BEGIN Records supplied

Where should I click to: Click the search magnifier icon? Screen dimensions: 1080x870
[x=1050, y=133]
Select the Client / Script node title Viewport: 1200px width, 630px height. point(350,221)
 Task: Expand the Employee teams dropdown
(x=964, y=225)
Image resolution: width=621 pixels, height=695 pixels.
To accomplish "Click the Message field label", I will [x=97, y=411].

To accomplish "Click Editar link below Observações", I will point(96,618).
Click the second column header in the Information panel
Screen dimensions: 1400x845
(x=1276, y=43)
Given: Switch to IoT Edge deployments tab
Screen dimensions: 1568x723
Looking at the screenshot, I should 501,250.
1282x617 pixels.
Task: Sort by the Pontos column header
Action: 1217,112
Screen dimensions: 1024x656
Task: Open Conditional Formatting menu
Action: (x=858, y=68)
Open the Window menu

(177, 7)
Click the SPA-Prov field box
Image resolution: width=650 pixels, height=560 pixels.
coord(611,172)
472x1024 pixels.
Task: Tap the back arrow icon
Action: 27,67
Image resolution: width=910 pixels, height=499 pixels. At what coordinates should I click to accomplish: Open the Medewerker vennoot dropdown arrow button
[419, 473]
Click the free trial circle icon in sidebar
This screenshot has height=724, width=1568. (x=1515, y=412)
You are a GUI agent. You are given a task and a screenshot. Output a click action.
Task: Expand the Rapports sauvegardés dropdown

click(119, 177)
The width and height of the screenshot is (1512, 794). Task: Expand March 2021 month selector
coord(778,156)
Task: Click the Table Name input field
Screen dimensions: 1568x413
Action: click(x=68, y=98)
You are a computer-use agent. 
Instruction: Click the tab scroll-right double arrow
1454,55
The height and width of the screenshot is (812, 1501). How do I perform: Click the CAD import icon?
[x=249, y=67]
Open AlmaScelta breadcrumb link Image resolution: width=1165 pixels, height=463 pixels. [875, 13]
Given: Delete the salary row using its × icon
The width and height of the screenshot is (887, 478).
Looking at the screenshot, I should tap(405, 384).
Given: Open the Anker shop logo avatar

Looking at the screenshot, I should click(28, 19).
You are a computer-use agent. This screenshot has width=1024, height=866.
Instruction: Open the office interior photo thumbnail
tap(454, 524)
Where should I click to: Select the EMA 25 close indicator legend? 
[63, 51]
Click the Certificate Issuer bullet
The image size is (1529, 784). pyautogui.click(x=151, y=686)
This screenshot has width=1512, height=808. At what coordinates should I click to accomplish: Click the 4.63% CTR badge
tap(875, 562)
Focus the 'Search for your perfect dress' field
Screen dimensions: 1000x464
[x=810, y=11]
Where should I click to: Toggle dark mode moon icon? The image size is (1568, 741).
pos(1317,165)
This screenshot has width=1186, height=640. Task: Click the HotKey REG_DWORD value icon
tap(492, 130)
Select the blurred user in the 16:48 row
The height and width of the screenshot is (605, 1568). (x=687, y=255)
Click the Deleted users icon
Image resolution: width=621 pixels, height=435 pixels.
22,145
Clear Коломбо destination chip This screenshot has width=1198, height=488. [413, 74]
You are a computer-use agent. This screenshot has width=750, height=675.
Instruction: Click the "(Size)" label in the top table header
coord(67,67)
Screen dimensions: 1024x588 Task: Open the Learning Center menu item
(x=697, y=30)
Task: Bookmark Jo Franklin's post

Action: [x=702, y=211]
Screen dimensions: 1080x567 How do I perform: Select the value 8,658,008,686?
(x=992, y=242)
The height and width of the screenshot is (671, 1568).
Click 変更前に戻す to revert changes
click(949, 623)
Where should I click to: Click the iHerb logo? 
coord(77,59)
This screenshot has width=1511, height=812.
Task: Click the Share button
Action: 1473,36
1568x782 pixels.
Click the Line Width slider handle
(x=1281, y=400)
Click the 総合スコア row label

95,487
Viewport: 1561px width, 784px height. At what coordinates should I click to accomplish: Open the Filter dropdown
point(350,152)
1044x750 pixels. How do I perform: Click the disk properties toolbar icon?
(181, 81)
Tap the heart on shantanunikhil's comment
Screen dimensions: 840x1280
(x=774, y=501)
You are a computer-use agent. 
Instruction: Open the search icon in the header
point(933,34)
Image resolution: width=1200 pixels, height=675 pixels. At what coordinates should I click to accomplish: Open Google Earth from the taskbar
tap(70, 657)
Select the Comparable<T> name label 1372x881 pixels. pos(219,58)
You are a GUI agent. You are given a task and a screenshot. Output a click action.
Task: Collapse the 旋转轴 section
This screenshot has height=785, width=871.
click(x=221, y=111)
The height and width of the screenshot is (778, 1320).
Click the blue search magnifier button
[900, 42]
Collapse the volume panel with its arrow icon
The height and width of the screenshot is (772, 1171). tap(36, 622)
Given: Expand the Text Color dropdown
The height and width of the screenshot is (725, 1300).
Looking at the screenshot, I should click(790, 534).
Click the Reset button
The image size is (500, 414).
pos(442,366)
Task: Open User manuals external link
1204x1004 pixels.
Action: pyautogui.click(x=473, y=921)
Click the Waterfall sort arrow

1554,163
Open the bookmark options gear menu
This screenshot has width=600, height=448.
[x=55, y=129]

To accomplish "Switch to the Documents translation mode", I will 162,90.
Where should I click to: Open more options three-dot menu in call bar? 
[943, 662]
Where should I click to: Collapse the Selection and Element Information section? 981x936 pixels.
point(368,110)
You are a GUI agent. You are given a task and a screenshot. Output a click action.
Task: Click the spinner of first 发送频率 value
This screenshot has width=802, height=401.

END Records supplied

- **What is being asked**
Up to and including the last line of the records above, print exactly every line from the one that contains "1204x1004 pixels." onward.

- **Response below**
1204x1004 pixels.
Action: pyautogui.click(x=473, y=921)
Click the Waterfall sort arrow

1554,163
Open the bookmark options gear menu
This screenshot has width=600, height=448.
[x=55, y=129]

To accomplish "Switch to the Documents translation mode", I will 162,90.
Where should I click to: Open more options three-dot menu in call bar? 
[943, 662]
Where should I click to: Collapse the Selection and Element Information section? 981x936 pixels.
point(368,110)
You are a GUI agent. You are given a task and a screenshot. Output a click action.
Task: Click the spinner of first 发送频率 value
This screenshot has width=802, height=401.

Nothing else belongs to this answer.